Aquí estamos, en nuestro mercado idealizado. Anteriormente, una sola ballena podía mover el precio un 5%, pero las hemos eliminado por completo. Suena un poco comunista, pero sigamos adelante.
Entonces, ¿qué está impulsando los movimientos de precios ahora? Solo nosotros—nuestras emociones y comportamientos—porque ahora somos los creadores de mercado. Sin grandes jugadores empujando artificialmente los precios, los únicos impulsores restantes son el sentimiento masivo y el comportamiento de manada. El pánico impulsado por el miedo o el FOMO impulsado por la codicia—estos se convierten en los principales motores del mercado.
¿Cómo cambiaría el mercado?
El mercado se desacelera: Los precios se moverían gradualmente, influenciados solo por un sinfín de pequeños comerciantes.
No habría bombeos o caídas repentinas; en su lugar, la acción del precio se estancaría lentamente o oscilaría suavemente.
Las operaciones grandes tendrían dificultades para ejecutarse, y volúmenes significativos comenzarían a quedarse, incapaces de ser absorbidos rápidamente.
La dinámica del mercado se desvanecería, con comerciantes esperando constantemente nuevas noticias para estimular alguna actividad significativa.
¿A qué llevaría este mercado?
Las shitcoins desaparecen: Sin que las ballenas impulsen proyectos débiles, estas monedas morirían naturalmente.
Los intercambios más pequeños cierran: La liquidez disminuye drásticamente sin jugadores importantes, la competencia se intensifica y solo sobreviven los gigantes.
Los creadores de mercado enfrentan obstáculos: La volatilidad reducida hace que obtener ganancias de los márgenes sea más desafiante.

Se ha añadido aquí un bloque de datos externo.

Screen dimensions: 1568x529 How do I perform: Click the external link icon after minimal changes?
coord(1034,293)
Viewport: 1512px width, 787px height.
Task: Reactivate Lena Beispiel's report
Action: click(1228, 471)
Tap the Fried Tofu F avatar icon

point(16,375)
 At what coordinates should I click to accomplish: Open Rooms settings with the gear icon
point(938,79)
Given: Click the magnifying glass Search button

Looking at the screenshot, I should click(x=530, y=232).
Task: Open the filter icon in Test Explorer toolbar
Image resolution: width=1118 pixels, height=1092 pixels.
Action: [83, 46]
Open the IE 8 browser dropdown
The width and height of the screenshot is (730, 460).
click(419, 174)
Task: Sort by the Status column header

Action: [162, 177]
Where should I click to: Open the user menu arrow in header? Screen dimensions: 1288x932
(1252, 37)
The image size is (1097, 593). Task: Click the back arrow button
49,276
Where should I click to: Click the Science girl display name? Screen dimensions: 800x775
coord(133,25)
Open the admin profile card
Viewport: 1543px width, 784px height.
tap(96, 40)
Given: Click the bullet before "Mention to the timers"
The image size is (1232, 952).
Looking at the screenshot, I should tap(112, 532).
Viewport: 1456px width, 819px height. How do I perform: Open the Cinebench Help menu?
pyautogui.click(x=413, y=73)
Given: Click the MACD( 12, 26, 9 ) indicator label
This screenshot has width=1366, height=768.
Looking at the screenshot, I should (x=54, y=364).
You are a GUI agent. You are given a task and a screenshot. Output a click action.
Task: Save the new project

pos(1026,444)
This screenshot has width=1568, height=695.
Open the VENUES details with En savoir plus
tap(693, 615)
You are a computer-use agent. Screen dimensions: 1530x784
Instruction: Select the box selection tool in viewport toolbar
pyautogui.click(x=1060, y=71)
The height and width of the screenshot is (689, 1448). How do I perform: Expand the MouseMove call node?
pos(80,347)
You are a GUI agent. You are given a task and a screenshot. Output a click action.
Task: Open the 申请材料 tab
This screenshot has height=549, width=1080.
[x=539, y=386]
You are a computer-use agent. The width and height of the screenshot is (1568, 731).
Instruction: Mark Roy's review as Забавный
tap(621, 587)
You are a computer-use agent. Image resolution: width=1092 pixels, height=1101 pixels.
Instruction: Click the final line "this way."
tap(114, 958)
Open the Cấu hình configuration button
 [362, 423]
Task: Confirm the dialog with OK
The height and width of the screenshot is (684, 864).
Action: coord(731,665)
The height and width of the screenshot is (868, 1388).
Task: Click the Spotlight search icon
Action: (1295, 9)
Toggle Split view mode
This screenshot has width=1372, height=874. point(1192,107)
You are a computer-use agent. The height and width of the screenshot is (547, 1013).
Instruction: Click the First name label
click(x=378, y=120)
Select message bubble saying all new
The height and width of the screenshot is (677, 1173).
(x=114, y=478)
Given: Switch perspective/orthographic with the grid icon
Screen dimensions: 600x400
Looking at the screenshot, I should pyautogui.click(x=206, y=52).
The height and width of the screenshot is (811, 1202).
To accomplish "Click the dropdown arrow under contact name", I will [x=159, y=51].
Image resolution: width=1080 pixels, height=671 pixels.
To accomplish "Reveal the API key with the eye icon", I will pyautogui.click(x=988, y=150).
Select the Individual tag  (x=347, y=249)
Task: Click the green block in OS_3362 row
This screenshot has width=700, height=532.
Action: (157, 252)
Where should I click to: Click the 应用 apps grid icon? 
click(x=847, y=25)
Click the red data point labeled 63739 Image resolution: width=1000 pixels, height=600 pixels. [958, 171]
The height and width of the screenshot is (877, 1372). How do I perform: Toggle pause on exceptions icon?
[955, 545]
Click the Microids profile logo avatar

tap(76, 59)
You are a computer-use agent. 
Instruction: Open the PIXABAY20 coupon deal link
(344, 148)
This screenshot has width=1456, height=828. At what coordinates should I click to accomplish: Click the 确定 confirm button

Quedan menos comerciantes: El mercado se vuelve aburrido, el entusiasmo desaparece y las multitudes que buscan ganancias rápidas se desvían.
Conclusión
Entonces, ¿qué tan atractivo es un mercado así para ti? Para mí—no mucho. Reflexionando sobre ello, las ballenas son tan integrales al mercado como lo somos nosotros. Tienen su papel; nosotros tenemos el nuestro. Al ingresar al mercado, hemos aceptado implícitamente sus reglas.
Soñamos con convertirnos en ballenas nosotros mismos—para ganar su influencia, acceder a información privilegiada y mover precios. Pero, ¿qué pasa con las ballenas? Ellas no sueñan con convertirse en nosotros. Simplemente quieren expandir aún más su riqueza y seguir controlando el juego. Te guste o no, sin ballenas, el mercado que amamos no existiría.
Dado que todos estamos aquí por elección, terminaré con una cita de quizás la ballena más famosa hoy: "NO LLORAR EN EL CASINO."